Job Title: Technology and Transformation - EAD - Engineering -Senior Consultant /Consultant - Data Engineer
Key Skills :
GCP, Spark, SQL, Scala , AIRFLOW, AUTOMIC , CICD , BIG QUERY , PySpark, Unix , Python , Hive , Hadoop, Kafka, Spark Streaming
· GCP : BigQuery, Cloud Storage, Dataproc, Dataflow, Pub/Sub, and Bigtable
· ETL : Experience in designing, building, and managing ETL/ELT pipelines
· Hadoop & Spark : Proficiency with Hadoop ecosystem tools and Apache Spark for large-scale data processing.

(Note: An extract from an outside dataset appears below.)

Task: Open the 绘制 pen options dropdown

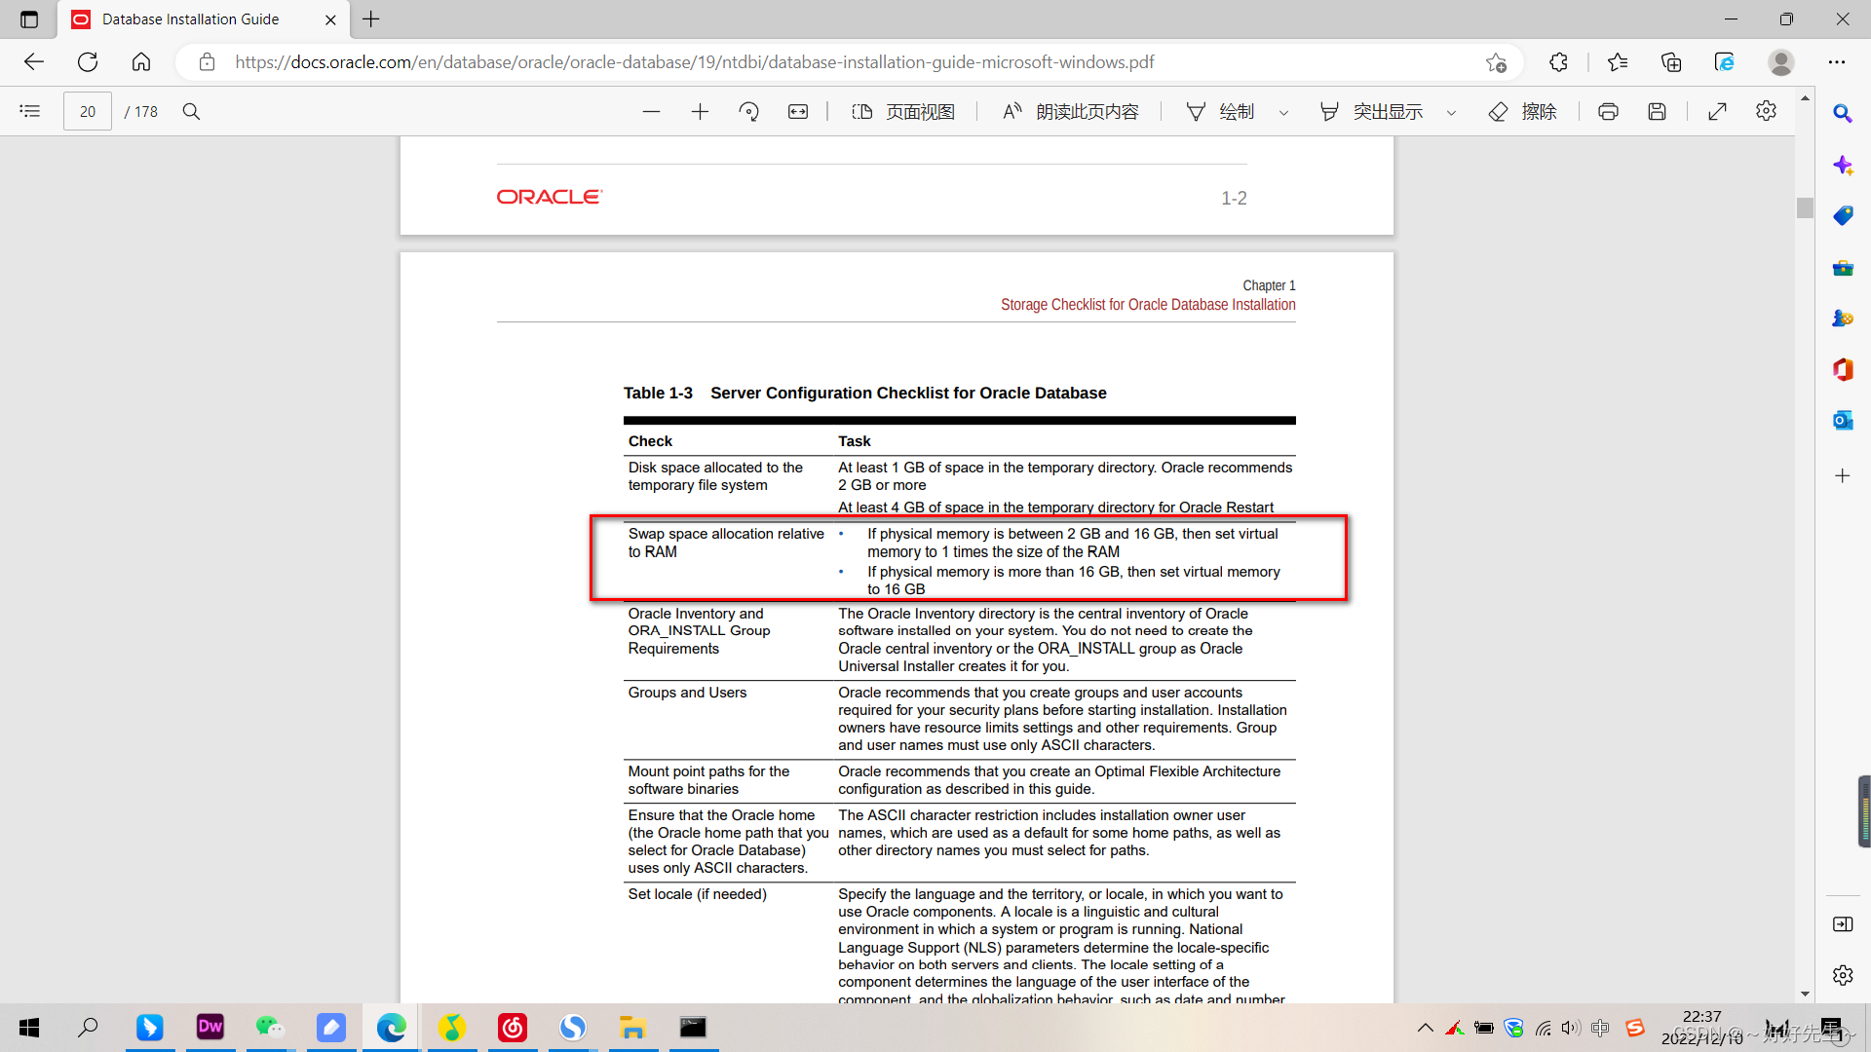Action: tap(1284, 111)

· HIVE : SQL Proficiency (HiveQL), Performance tuning & optimization Joins and Subqueries, Window functions, Partitions and Buckets
· DevOps CI/CD
Responsibilities
· Design, develop, implement and tune distributed data processing pipelines that process large volume of data; focusing on scalability, low -latency, and fault-tolerance in every system built
· Engage with Product Management and Business to drive the agenda, set your priorities and deliver awesome product features to keep platform ahead of market scenarios.
· Influence cross functional architecture in sprint planning
· Provide business insights, while leveraging internal tools and systems, databases and industry data
· Skillset:
· Proven work experience in Spark, Python/Scala, Java, SQL, Hive, Any RDBMS/NoSQL database
· Demonstrates expertise in writing complex, highly-optimized queries across large data sets
· Hands on experience with one of the cloud environments either on GCP , Azure or others
· Experience in Unix/Linux shell scripting or similar programming/scripting knowledge
· Understanding of the CI/CD framework
· Exposure to one or more tools such as apache Airflow, Nifi
· Develop, Test, deploy and maintain automation processes to extract data across various data systems, platforms and filetypes; creates data pipelines and transform data into structures that is relevant to the problem by applying appropriate techniques; and automate the end-to-end loading process into target databases.
· Perform detailed data analysis, data quality checks, data cleansing on extracted data, and perform source to target mapping exercises; and identify integration challenges and develop, test and deploy appropriate solutions.
· Analyze complex data elements, systems, data flows, dependencies, and relationships to contribute to conceptual, physical, and logical data models; define relational tables, primary and foreign keys, and stored procedures to create a data model structure; and evaluate existing data models and physical databases for variances and discrepancies.
· Interact with various data sources to perform data analytics and derive business insights, and communicate these through reports and dashboards.
· Participate in discussions and collecting business requirements from stakeholders and translate to design and development specifications.
· Troubleshoot business and production issues by gathering information (for example, issue, impact, criticality); engage support teams to assist in the resolution of issues; and perform actions as designated in the action plan.
· Produce well-tested code and participate in code reviews to ensure code base adhere to standards.
· Contribute to code documentation, maintaining client implementation playbooks and provide training to others on data models, data pipelines and the Extract-Transform-Load (ETL) processes.